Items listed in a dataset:
- - -

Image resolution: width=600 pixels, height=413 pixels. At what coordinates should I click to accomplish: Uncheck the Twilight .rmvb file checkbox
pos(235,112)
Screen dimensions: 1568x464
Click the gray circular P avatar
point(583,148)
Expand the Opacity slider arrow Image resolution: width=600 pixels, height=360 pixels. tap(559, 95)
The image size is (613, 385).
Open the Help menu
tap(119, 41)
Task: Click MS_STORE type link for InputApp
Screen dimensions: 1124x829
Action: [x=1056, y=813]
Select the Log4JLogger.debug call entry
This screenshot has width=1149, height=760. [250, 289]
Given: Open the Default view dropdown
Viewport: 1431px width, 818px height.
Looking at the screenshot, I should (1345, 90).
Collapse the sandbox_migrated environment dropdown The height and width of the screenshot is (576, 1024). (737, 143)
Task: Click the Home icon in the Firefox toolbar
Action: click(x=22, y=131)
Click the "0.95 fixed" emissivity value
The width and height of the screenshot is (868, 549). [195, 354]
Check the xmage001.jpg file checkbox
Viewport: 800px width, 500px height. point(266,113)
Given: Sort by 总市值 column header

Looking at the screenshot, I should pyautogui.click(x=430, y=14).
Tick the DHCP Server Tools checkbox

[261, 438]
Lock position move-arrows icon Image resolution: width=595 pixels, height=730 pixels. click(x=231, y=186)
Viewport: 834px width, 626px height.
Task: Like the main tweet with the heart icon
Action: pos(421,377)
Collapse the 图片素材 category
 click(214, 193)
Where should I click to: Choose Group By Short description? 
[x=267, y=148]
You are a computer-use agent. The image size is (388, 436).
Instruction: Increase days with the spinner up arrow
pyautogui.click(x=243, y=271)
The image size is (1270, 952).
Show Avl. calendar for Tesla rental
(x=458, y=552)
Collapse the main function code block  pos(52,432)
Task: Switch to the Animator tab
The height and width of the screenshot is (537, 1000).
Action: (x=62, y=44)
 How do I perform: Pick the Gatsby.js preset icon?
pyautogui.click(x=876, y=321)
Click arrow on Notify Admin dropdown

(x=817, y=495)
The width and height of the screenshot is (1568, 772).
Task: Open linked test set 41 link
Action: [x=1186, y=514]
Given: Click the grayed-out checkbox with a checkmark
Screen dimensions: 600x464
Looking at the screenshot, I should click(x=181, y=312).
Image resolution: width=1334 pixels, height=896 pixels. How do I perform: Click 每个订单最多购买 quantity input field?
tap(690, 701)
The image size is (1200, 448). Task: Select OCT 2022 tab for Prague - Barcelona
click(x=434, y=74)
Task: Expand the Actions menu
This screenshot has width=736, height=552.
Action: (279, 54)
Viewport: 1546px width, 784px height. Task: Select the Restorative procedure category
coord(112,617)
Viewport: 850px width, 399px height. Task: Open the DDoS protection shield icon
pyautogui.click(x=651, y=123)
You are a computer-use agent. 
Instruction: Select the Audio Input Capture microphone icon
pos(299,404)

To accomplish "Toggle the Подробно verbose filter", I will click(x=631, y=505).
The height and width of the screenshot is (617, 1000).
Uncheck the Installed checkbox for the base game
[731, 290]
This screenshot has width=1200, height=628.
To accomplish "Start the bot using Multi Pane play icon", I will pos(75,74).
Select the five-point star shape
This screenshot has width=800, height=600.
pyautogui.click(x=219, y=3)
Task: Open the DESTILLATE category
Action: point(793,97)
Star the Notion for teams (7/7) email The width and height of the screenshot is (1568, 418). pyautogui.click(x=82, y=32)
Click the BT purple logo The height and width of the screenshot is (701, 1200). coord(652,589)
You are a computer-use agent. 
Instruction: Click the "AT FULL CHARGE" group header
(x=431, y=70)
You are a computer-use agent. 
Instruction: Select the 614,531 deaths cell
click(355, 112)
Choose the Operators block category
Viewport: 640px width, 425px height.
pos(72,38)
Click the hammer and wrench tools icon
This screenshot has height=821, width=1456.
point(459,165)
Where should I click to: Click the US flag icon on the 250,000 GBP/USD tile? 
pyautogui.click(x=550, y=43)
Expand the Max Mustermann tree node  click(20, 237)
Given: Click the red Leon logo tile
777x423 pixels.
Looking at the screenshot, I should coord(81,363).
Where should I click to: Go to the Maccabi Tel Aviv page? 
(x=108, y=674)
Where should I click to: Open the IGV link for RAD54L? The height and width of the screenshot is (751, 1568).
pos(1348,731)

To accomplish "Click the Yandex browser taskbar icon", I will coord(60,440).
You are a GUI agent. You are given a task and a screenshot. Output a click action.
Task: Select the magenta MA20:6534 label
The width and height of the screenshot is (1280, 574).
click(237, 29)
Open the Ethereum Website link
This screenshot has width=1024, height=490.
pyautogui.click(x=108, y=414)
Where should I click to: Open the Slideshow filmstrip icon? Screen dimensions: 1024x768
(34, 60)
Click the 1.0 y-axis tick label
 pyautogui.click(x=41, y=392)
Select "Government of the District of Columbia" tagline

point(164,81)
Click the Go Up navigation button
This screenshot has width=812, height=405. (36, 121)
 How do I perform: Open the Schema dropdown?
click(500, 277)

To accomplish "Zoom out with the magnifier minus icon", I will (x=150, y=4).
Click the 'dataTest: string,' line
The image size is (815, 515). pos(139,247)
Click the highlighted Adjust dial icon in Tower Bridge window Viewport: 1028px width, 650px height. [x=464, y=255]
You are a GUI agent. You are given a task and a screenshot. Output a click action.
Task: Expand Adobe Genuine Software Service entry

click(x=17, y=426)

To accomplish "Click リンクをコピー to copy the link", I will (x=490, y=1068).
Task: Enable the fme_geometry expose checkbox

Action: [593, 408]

- - -

● **Task to complete**: Could you copy out all of the records above exactly?

● **Exercise solution**:
Image resolution: width=600 pixels, height=413 pixels. At what coordinates should I click to accomplish: Uncheck the Twilight .rmvb file checkbox
pos(235,112)
Screen dimensions: 1568x464
Click the gray circular P avatar
point(583,148)
Expand the Opacity slider arrow Image resolution: width=600 pixels, height=360 pixels. tap(559, 95)
The image size is (613, 385).
Open the Help menu
tap(119, 41)
Task: Click MS_STORE type link for InputApp
Screen dimensions: 1124x829
Action: [x=1056, y=813]
Select the Log4JLogger.debug call entry
This screenshot has width=1149, height=760. [250, 289]
Given: Open the Default view dropdown
Viewport: 1431px width, 818px height.
Looking at the screenshot, I should (1345, 90).
Collapse the sandbox_migrated environment dropdown The height and width of the screenshot is (576, 1024). (737, 143)
Task: Click the Home icon in the Firefox toolbar
Action: click(x=22, y=131)
Click the "0.95 fixed" emissivity value
The width and height of the screenshot is (868, 549). [195, 354]
Check the xmage001.jpg file checkbox
Viewport: 800px width, 500px height. point(266,113)
Given: Sort by 总市值 column header

Looking at the screenshot, I should pyautogui.click(x=430, y=14).
Tick the DHCP Server Tools checkbox

[261, 438]
Lock position move-arrows icon Image resolution: width=595 pixels, height=730 pixels. click(x=231, y=186)
Viewport: 834px width, 626px height.
Task: Like the main tweet with the heart icon
Action: pos(421,377)
Collapse the 图片素材 category
 click(214, 193)
Where should I click to: Choose Group By Short description? 
[x=267, y=148]
You are a computer-use agent. The image size is (388, 436).
Instruction: Increase days with the spinner up arrow
pyautogui.click(x=243, y=271)
The image size is (1270, 952).
Show Avl. calendar for Tesla rental
(x=458, y=552)
Collapse the main function code block  pos(52,432)
Task: Switch to the Animator tab
The height and width of the screenshot is (537, 1000).
Action: (x=62, y=44)
 How do I perform: Pick the Gatsby.js preset icon?
pyautogui.click(x=876, y=321)
Click arrow on Notify Admin dropdown

(x=817, y=495)
The width and height of the screenshot is (1568, 772).
Task: Open linked test set 41 link
Action: [x=1186, y=514]
Given: Click the grayed-out checkbox with a checkmark
Screen dimensions: 600x464
Looking at the screenshot, I should click(x=181, y=312).
Image resolution: width=1334 pixels, height=896 pixels. How do I perform: Click 每个订单最多购买 quantity input field?
tap(690, 701)
The image size is (1200, 448). Task: Select OCT 2022 tab for Prague - Barcelona
click(x=434, y=74)
Task: Expand the Actions menu
This screenshot has width=736, height=552.
Action: (279, 54)
Viewport: 1546px width, 784px height. Task: Select the Restorative procedure category
coord(112,617)
Viewport: 850px width, 399px height. Task: Open the DDoS protection shield icon
pyautogui.click(x=651, y=123)
You are a computer-use agent. 
Instruction: Select the Audio Input Capture microphone icon
pos(299,404)

To accomplish "Toggle the Подробно verbose filter", I will click(x=631, y=505).
The height and width of the screenshot is (617, 1000).
Uncheck the Installed checkbox for the base game
[731, 290]
This screenshot has width=1200, height=628.
To accomplish "Start the bot using Multi Pane play icon", I will pos(75,74).
Select the five-point star shape
This screenshot has width=800, height=600.
pyautogui.click(x=219, y=3)
Task: Open the DESTILLATE category
Action: point(793,97)
Star the Notion for teams (7/7) email The width and height of the screenshot is (1568, 418). pyautogui.click(x=82, y=32)
Click the BT purple logo The height and width of the screenshot is (701, 1200). coord(652,589)
You are a computer-use agent. 
Instruction: Click the "AT FULL CHARGE" group header
(x=431, y=70)
You are a computer-use agent. 
Instruction: Select the 614,531 deaths cell
click(355, 112)
Choose the Operators block category
Viewport: 640px width, 425px height.
pos(72,38)
Click the hammer and wrench tools icon
This screenshot has height=821, width=1456.
point(459,165)
Where should I click to: Click the US flag icon on the 250,000 GBP/USD tile? 
pyautogui.click(x=550, y=43)
Expand the Max Mustermann tree node  click(20, 237)
Given: Click the red Leon logo tile
777x423 pixels.
Looking at the screenshot, I should coord(81,363).
Where should I click to: Go to the Maccabi Tel Aviv page? 
(x=108, y=674)
Where should I click to: Open the IGV link for RAD54L? The height and width of the screenshot is (751, 1568).
pos(1348,731)

To accomplish "Click the Yandex browser taskbar icon", I will coord(60,440).
You are a GUI agent. You are given a task and a screenshot. Output a click action.
Task: Select the magenta MA20:6534 label
The width and height of the screenshot is (1280, 574).
click(237, 29)
Open the Ethereum Website link
This screenshot has width=1024, height=490.
pyautogui.click(x=108, y=414)
Where should I click to: Open the Slideshow filmstrip icon? Screen dimensions: 1024x768
(34, 60)
Click the 1.0 y-axis tick label
 pyautogui.click(x=41, y=392)
Select "Government of the District of Columbia" tagline

point(164,81)
Click the Go Up navigation button
This screenshot has width=812, height=405. (36, 121)
 How do I perform: Open the Schema dropdown?
click(500, 277)

To accomplish "Zoom out with the magnifier minus icon", I will (x=150, y=4).
Click the 'dataTest: string,' line
The image size is (815, 515). pos(139,247)
Click the highlighted Adjust dial icon in Tower Bridge window Viewport: 1028px width, 650px height. [x=464, y=255]
You are a GUI agent. You are given a task and a screenshot. Output a click action.
Task: Expand Adobe Genuine Software Service entry

click(x=17, y=426)

To accomplish "Click リンクをコピー to copy the link", I will (x=490, y=1068).
Task: Enable the fme_geometry expose checkbox

Action: [593, 408]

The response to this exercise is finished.